- ФРАГМЕНТ СТРАНИЦЫ
━━━━━━━━━━━━━━━━━━━━━━━━━━━━━━
Путешествие. Дневник. Статьи — страница 78 из 112

Скрываясь в радужной дали,

Там, где отец, и мать, и братья,

С восторгом брошусь к ней в объятья!». [...]


7 сентября

Сегодня получил я напечатанный экземпляр фарса «Нашла коса на камень».[1204]

1840 год

19 января

Покинул я Баргузин. Сижу на Итанце у Оболенского.[1205] Расставанье было тяжко, но я должен был решиться на этот шаг. Храни, господи, моего бедного брата!


Акша
7 февраля

Поутру читал Евангелие от св. Матфея на греческом; потом занимался с моими маленькими ученицами историею, а после обеда навестил гроб Аврамова [1206] и был у здешнего священника.


9 февраля

Вот стихи, которые пошлю Орлову:[1207]

Я простился с Селенгою,

Я сказал: прости, Уда!

Но душа летит туда,

Где я сблизился с тобою,

Где, философ и поэт,

Ты забыл коварный свет.

Там, где подал ты мне руку,

Там и я было забыл

Жребий свой — изгнанья муку...

Я взглянул, полууныл:

Чувств прервалось усыпленье;

Пробудилось на мгновенье

Что-то прежнее во мне;

Прежний друг мой — вдохновенье

Пронеслось, будто во сне,

Над моей седой главою...

Незабвен мне дом певца:

Исфраил живет с тобою!

Холь же милого жильца,

Береги: он ангел света;

Он Эдем создаст тебе;

С ним, с хранителем поэта,

Ты в лицо смотри судьбе!

Песнь его не та ли Лета,

Из Элизия река,

Коей сладостные волны,

Дивных волхований полны,

Плещут в райские брега?

Там не область испытанья,

Там не помнят, что страданья,

Там неведома тоска.


11 февраля
АННУШКЕ[1208]В АЛЬБОМ

Если путник утомленный

Обретет в степи сухой

Цвет душистый и смиренный,

Воскресает он душой:

Обещает цвет прекрасный

Вечер сладостный и ясный

После тягостного дня.
━━━━━━━━━━━━━━━━━━━━━━━━━━━━━━
- ПРЕДСТАВЛЕННЫЕ СВЕДЕНИЯ
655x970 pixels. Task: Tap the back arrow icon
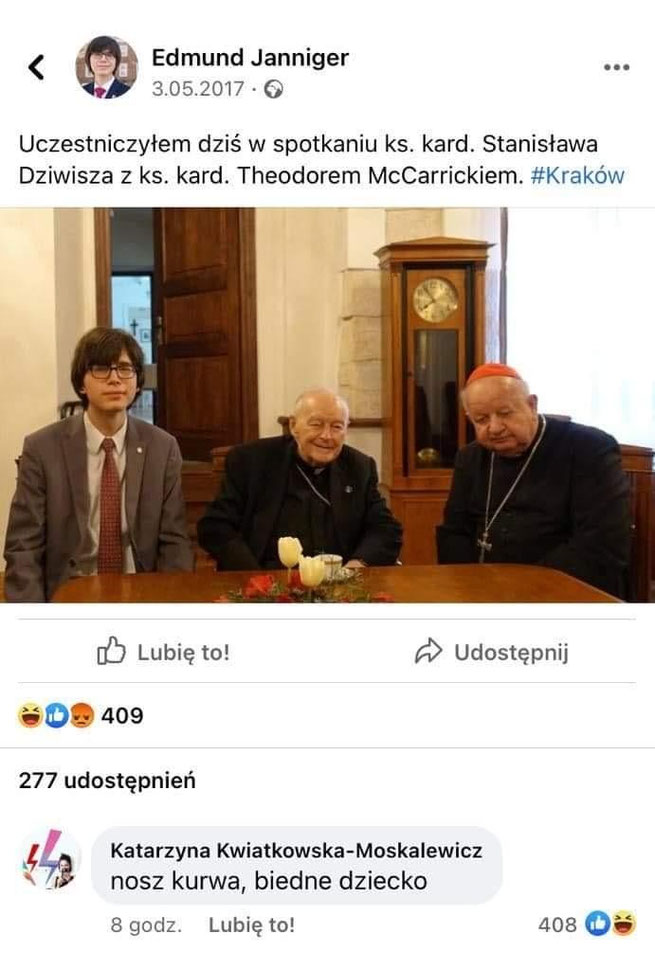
━━━━━━━━━━━━━━━━━━━━━━━━━━━━━━
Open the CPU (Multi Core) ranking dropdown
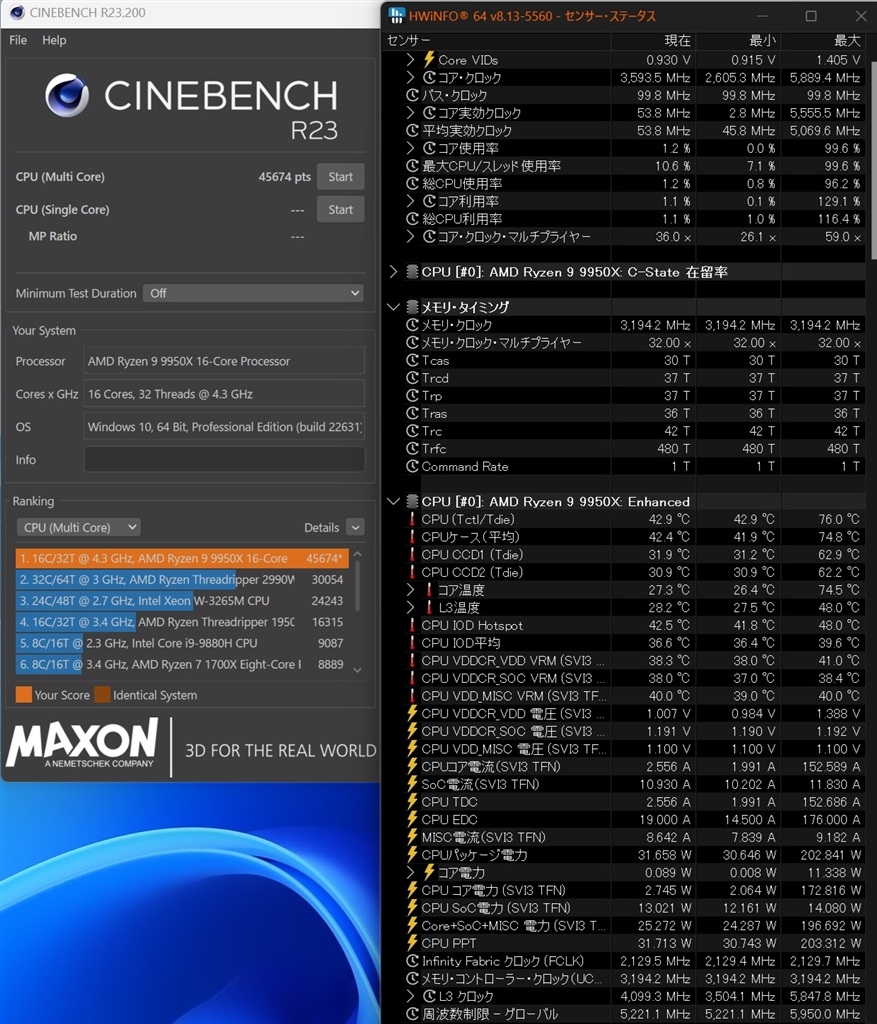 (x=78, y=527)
━━━━━━━━━━━━━━━━━━━━━━━━━━━━━━
- УСЛОВИЕ ЗАДАНИЯ
Продолжите отрывок из дневника, начав сразу после строки «После тягостного дня.», которой заканчивается стихотворение «Аннушке в альбом».

- ОТВЕТ НА ЗАДАНИЕ
«Ждет меня ручей прохладный,

Роща под свой щит отрадный

Примет до утра меня!» —

Так шепнул пришлец усталый,

И сорвал цветочек алый,

И к устам его прижал.

Друг! — и я было устал:

Горьки были испытанья,

Ношу тяжкого страданья

Средь пустынь, и тундр, и скал

Я влачил в краю изгнанья;

Вдруг ко мне спорхнула ты,

Будто с горней высоты

Ангел мира, ангел света.

Из-за грозных, черных туч

Мне мелькнул веселый луч,

Луч радушного привета.

Дол угрюмой темноты

Вкруг меня ты озарила

Блеском детской красоты.

Мне дала обратно силы,

Я с судьбой мирюся вновь:

Здесь знакомым чем-то веет,

Здесь моей семьи любовь

Душу трепетную греет.


12 февраля

Перепишу две пиэсы, которые я написал: одну еще в сентябре месяце в Уринском селении, когда молотили мой хлеб, а другую в Верхнеудинском. Первая на смерть моего незабвенного Николая (Глинки),[1209] другая на рождество для атаманского Петиньки:[1210]

1

Ты жил, ты подавал блестящие надежды;

Ты вдруг исчез, ты не исполнил их;

Пред роком мы стоим, унылые невежды,

И говорим: «Зачем покинул ты своих?

Зачем расстался с жизнью молодою

И следа не оставил на земле?».

Ты был для нас отрадною звездою

В житейской безотрадной мгле.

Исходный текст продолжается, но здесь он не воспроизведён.